_Problem set_:
1. Reproduce the rows exactly, everything from the line that contains "Image resolution: width=2198" down to the line that contains "click(805, 541)", including both of those lines, and omit the pictures from your output.
2. Write the next part of the summary of the Florida appeal over the officer's translation of her own recorded interview, starting after its last sentence.

_Text_:
* START *

HENRY MENDEZ-MARTINEZ v. STATE OF FLORIDA
16-3541
| Fla. Dist. Ct. App. | Dec 13, 2017Background
- Defendant was charged with attempted sexual battery (victim 12 or older) and burglary with assault/battery after entering the victim’s bedroom without permission and attempting sexual acts.
- Officer Sergeant Carde conducted a ~1-hour recorded interview of Defendant in Spanish; Defendant made incriminating admissions on the recording.
- The Spanish recording was not translated into English before trial; the State asked to have Sergeant Carde translate the recording live at trial.
- The trial court allowed Sergeant Carde (the interviewing officer and investigator) to translate the video on the witness stand while it played; defense counsel objected multiple times.
- The jury convicted Defendant on both counts; Defendant appealed arguing the court erred by permitting the investigating officer to translate her own recorded interview without proper safeguards.

* END *

_Records for the task_:

* START *

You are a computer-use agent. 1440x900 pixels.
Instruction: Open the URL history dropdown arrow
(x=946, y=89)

* END *
* START *

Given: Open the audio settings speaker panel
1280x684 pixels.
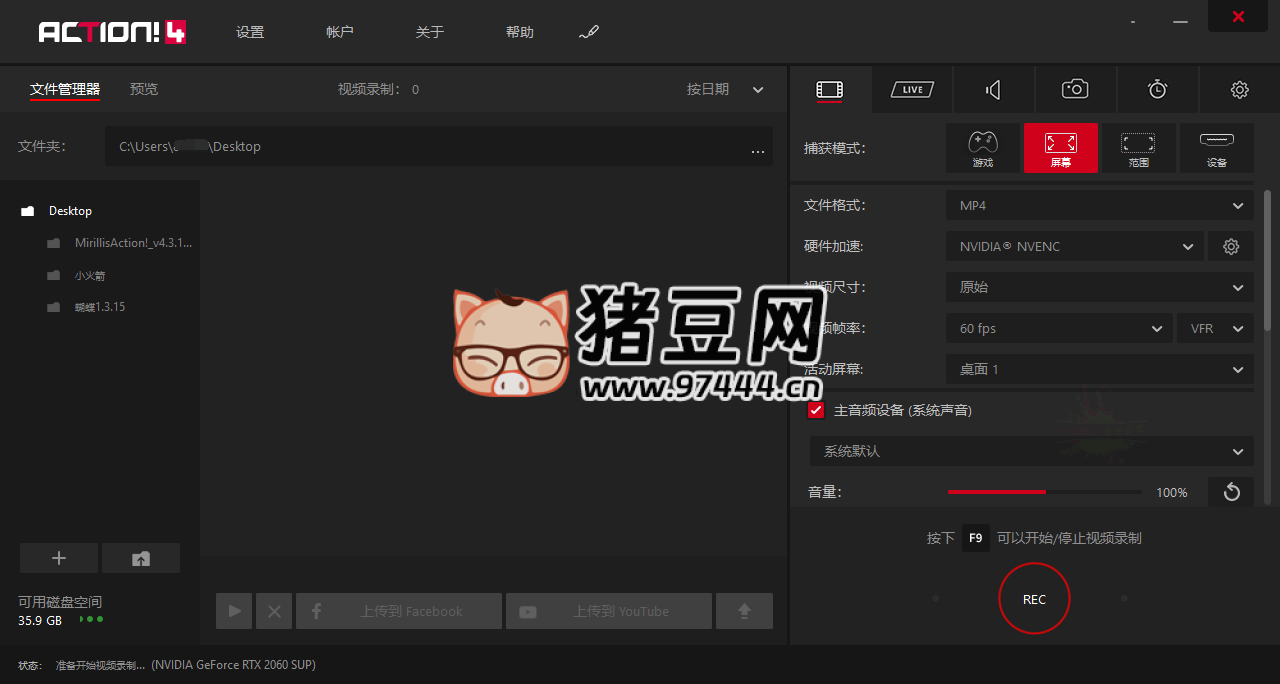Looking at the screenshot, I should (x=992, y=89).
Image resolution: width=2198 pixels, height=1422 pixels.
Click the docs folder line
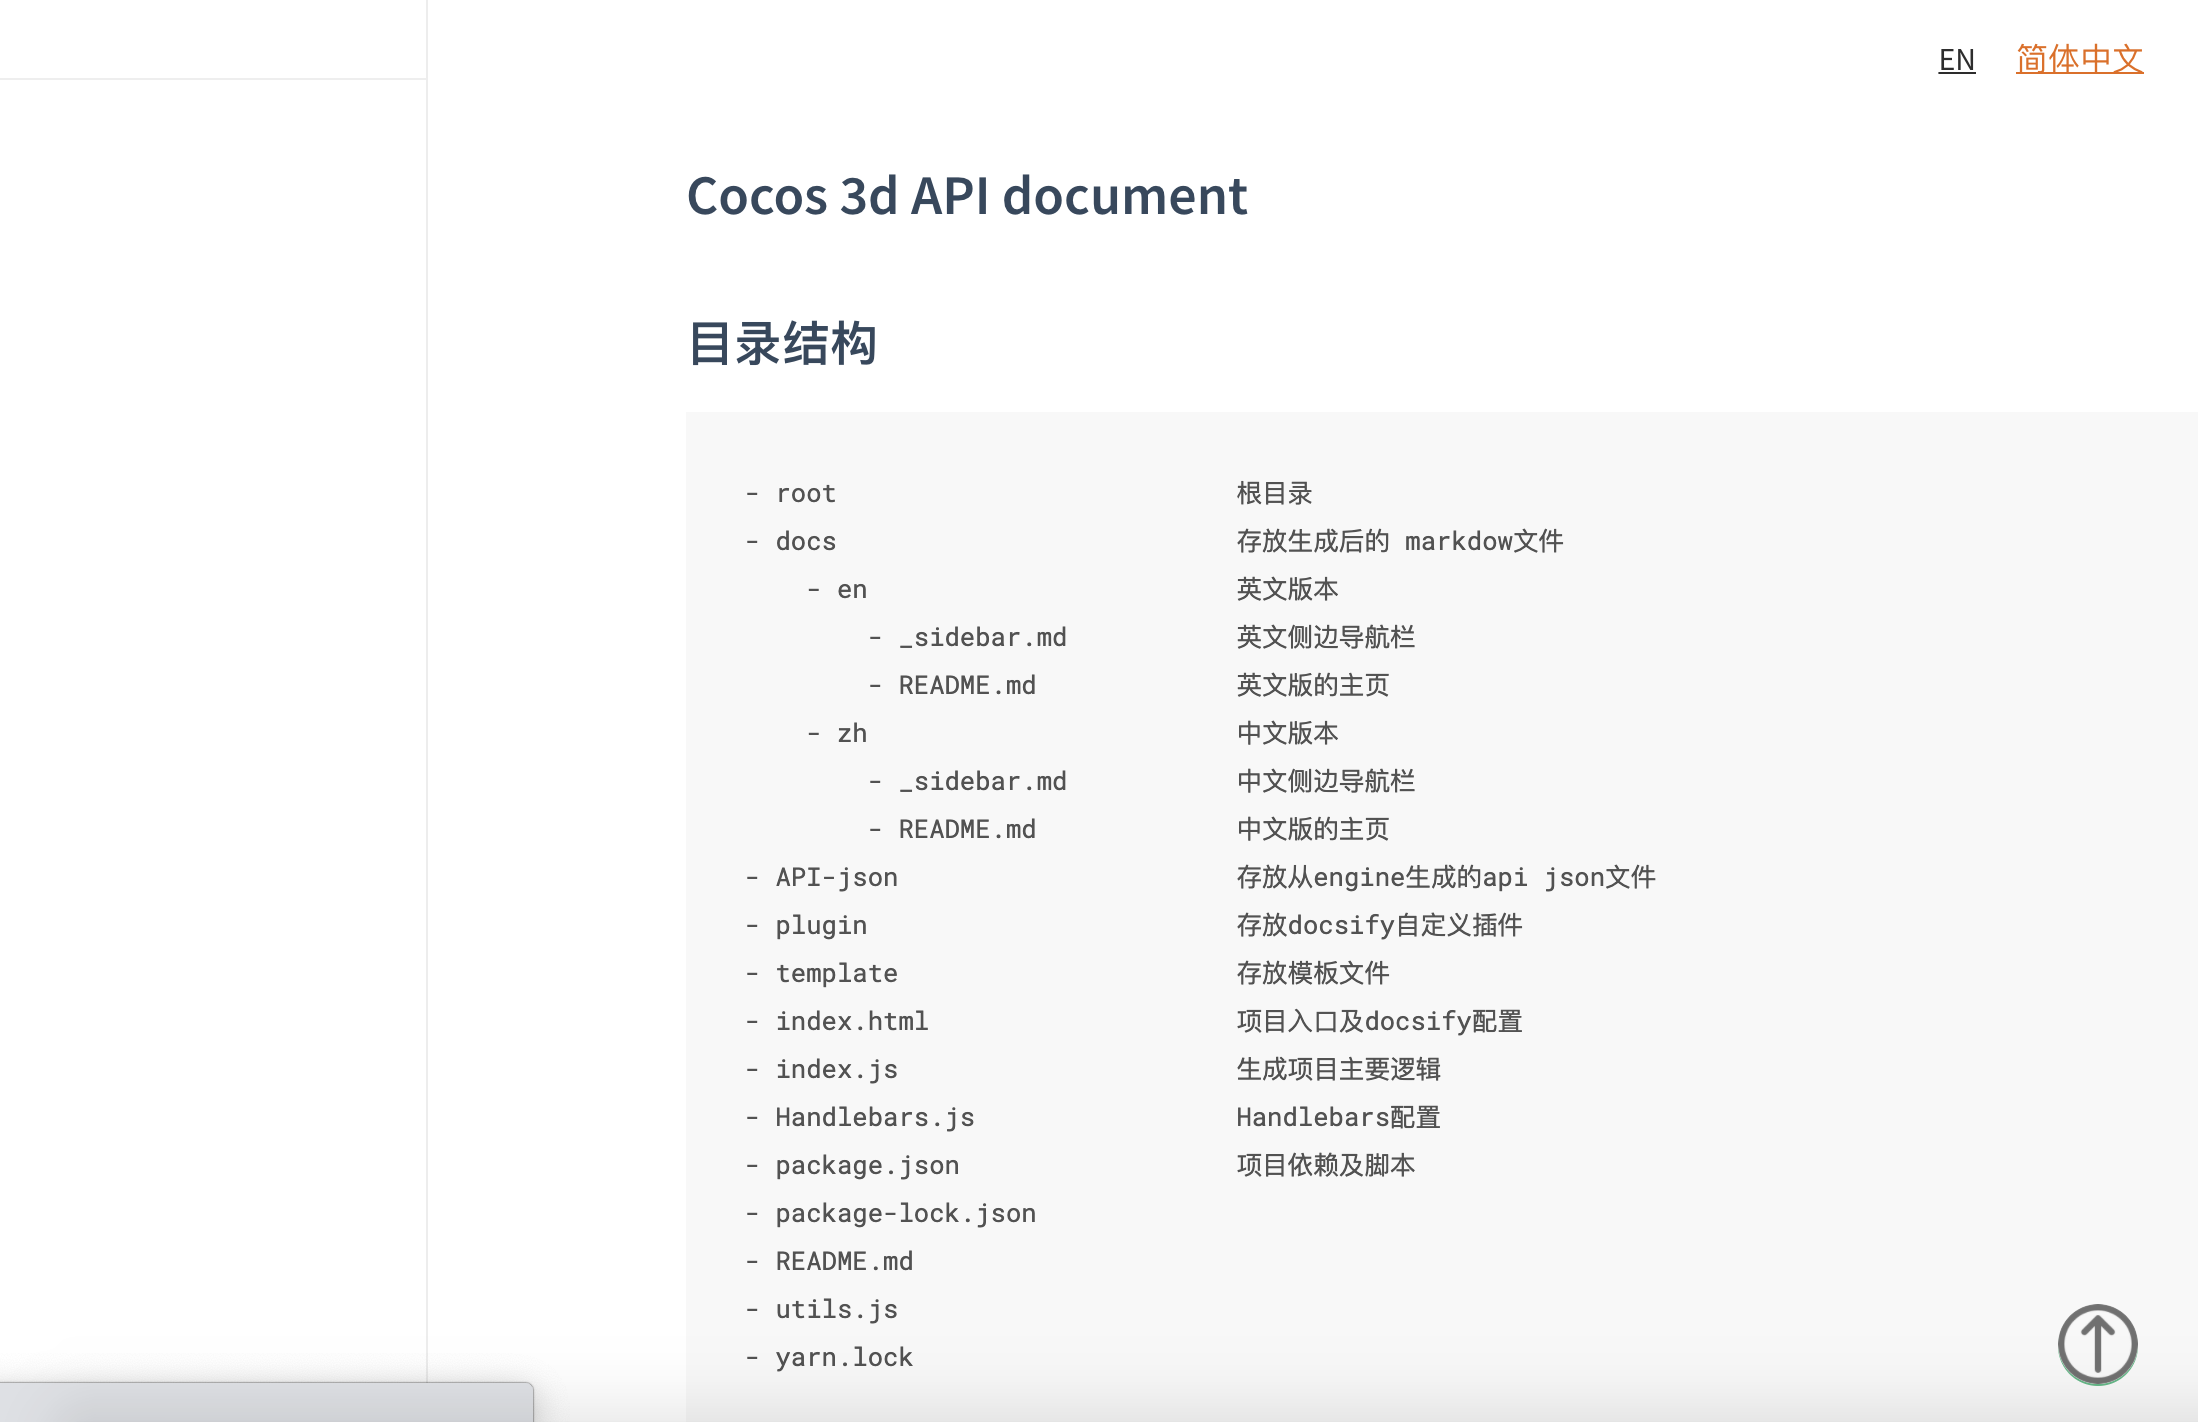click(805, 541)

* END *
* START *

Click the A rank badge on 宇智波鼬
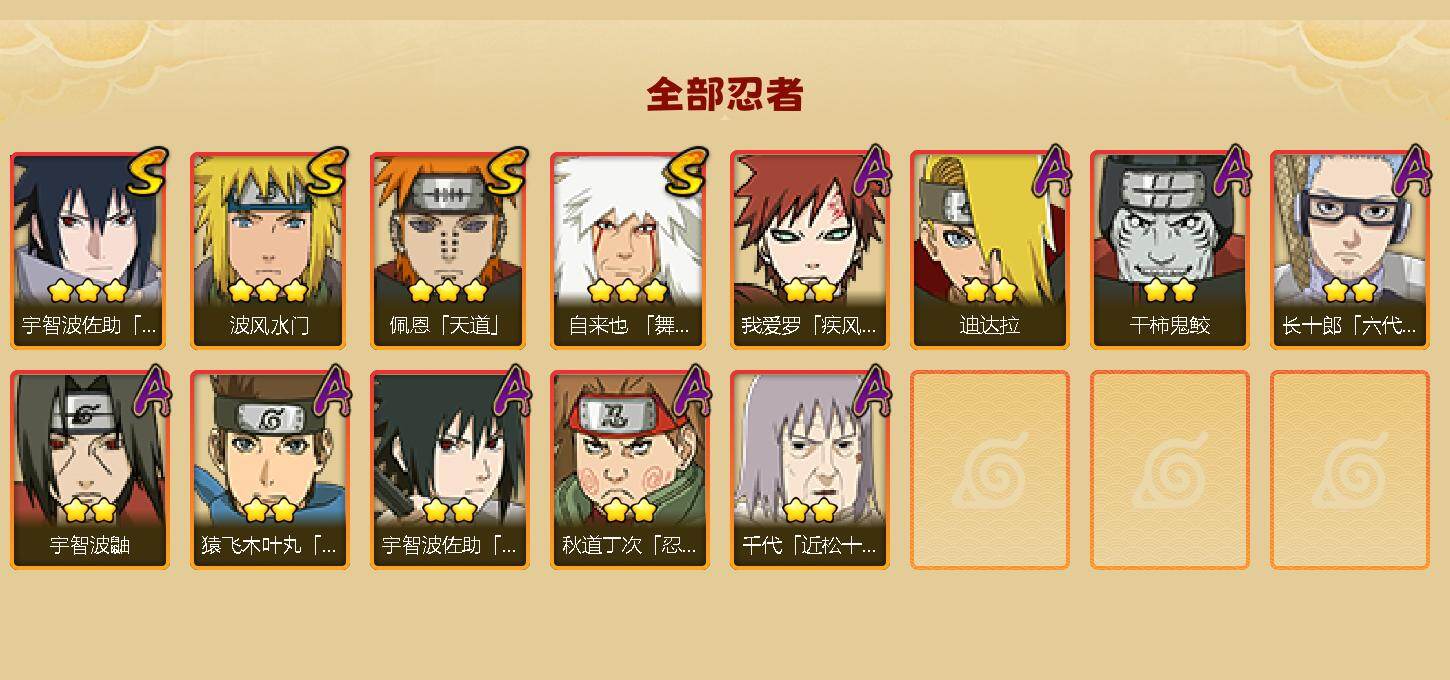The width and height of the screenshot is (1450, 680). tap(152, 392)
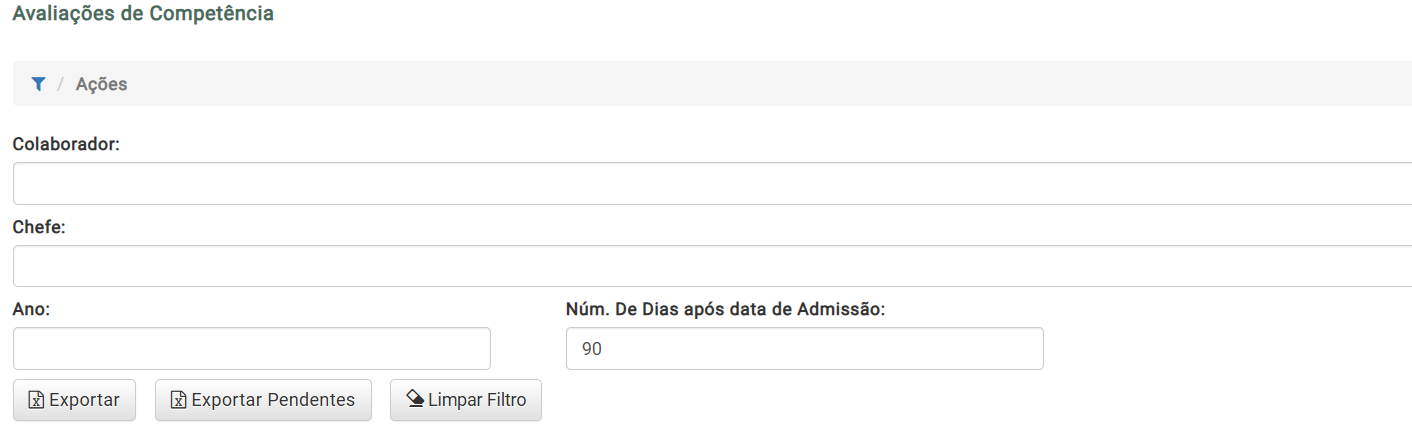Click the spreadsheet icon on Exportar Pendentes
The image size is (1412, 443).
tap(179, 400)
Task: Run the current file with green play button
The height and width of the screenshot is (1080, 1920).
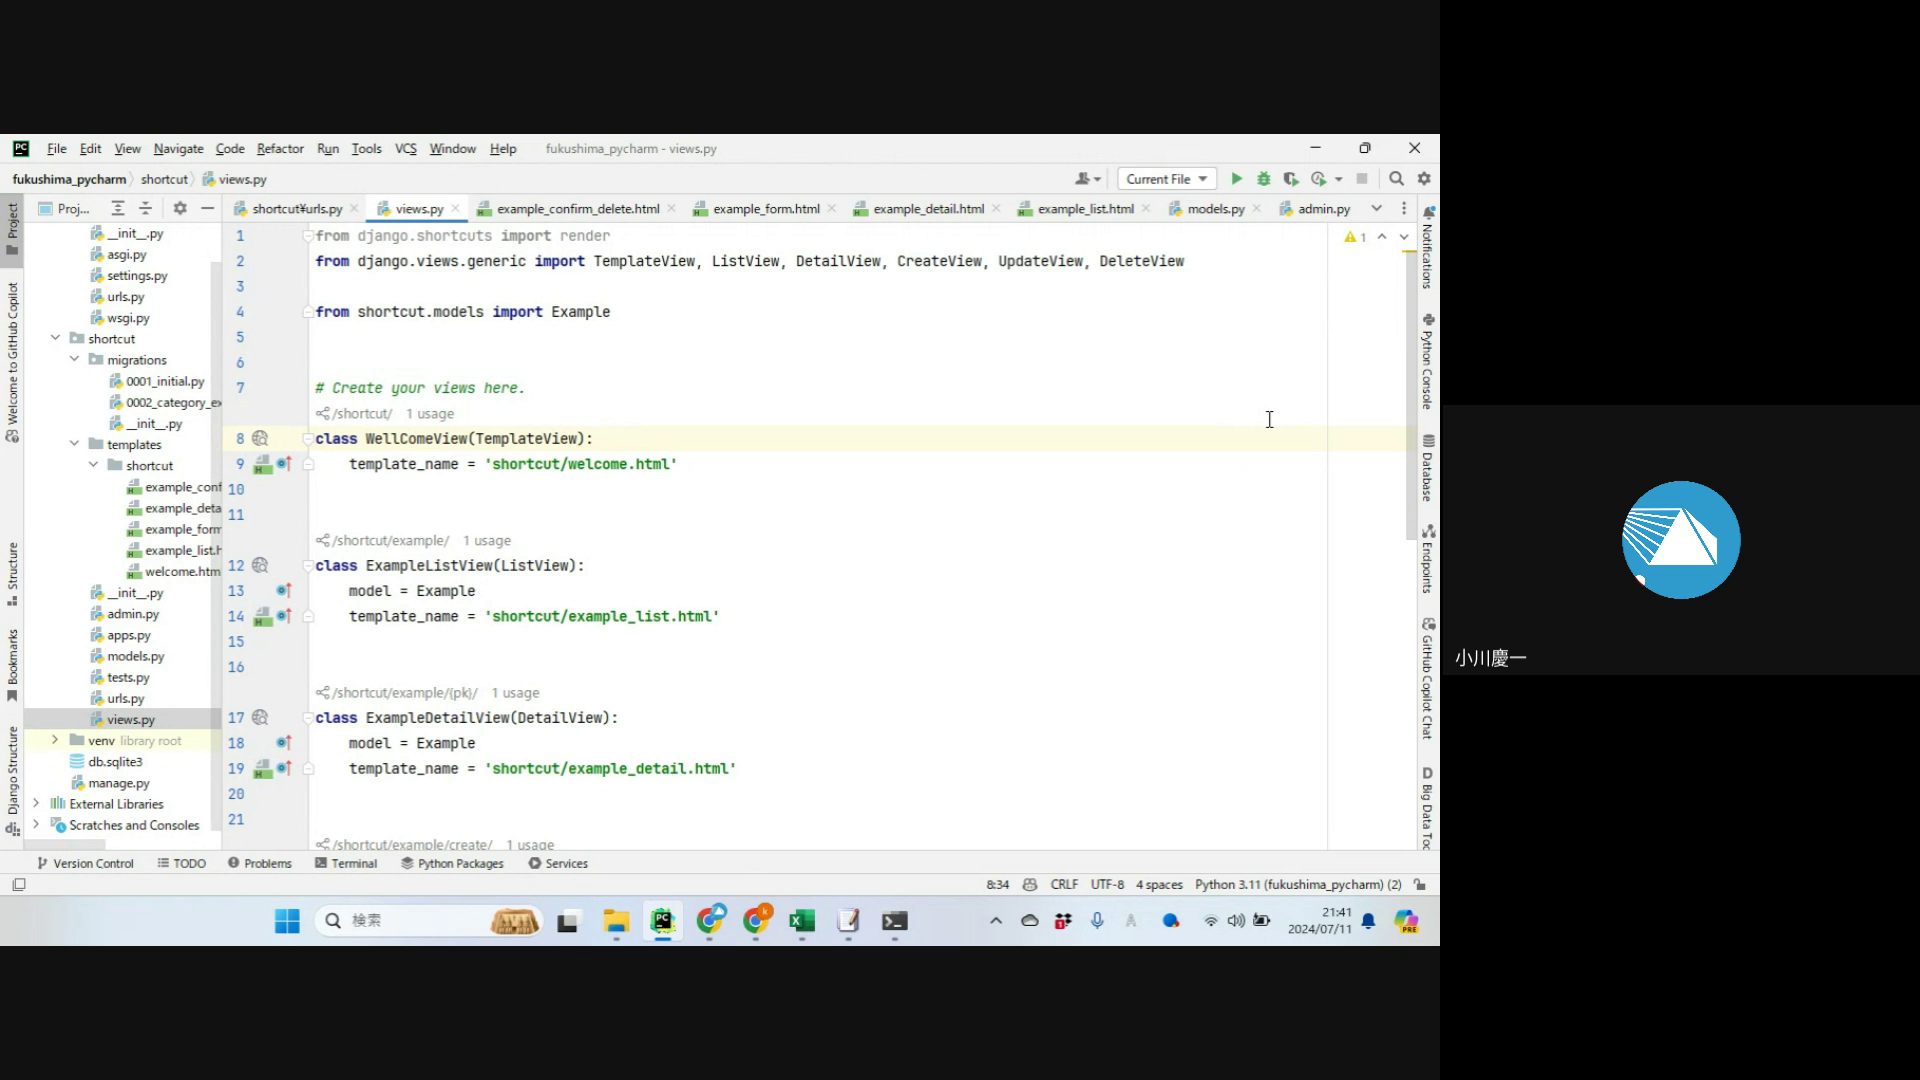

* END *

_The answers_:
1.
Image resolution: width=2198 pixels, height=1422 pixels.
Click the docs folder line
click(805, 541)

2.
Issues
| Issue | State's Argument | Defendant's Argument | Held |
|---|---|---|---|
| Whether it was proper to permit the interviewing officer (investigator) to translate a Spanish-recorded confession live at trial without prior sworn interpreter testimony or translation safeguards | Court may allow witness translation; no requirement for independent translator in every case; judge can assess credibility | Allowing the investigating officer to translate is improper because she was not impartial, not sworn as interpreter, and no prior translation or gatekeeping occurred | Reversed: court abused discretion; live translation by investigating officer without procedural safeguards was improper |
Key Cases Cited
- Fernandez v. State, 21 So. 3d 155 (Fla. 4th DCA 2009) (permitting State-employed witness to translate where witness testified she was not involved in investigation and procedures showed translation reliability)
- Gopar-Santana v. State, 862 So. 2d 54 (Fla. 2d DCA 2003) (interpreter must be qualified, sworn, and impartial)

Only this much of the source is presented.